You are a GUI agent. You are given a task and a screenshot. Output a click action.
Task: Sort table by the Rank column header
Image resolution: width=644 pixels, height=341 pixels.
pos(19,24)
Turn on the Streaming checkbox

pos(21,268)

### WORK TO COMPLETE
Write out exactly the lines from the line holding "Image resolution: width=644" through the last line of the data, and nothing besides those lines.

### ANSWER SPACE
Image resolution: width=644 pixels, height=341 pixels.
pos(19,24)
Turn on the Streaming checkbox

pos(21,268)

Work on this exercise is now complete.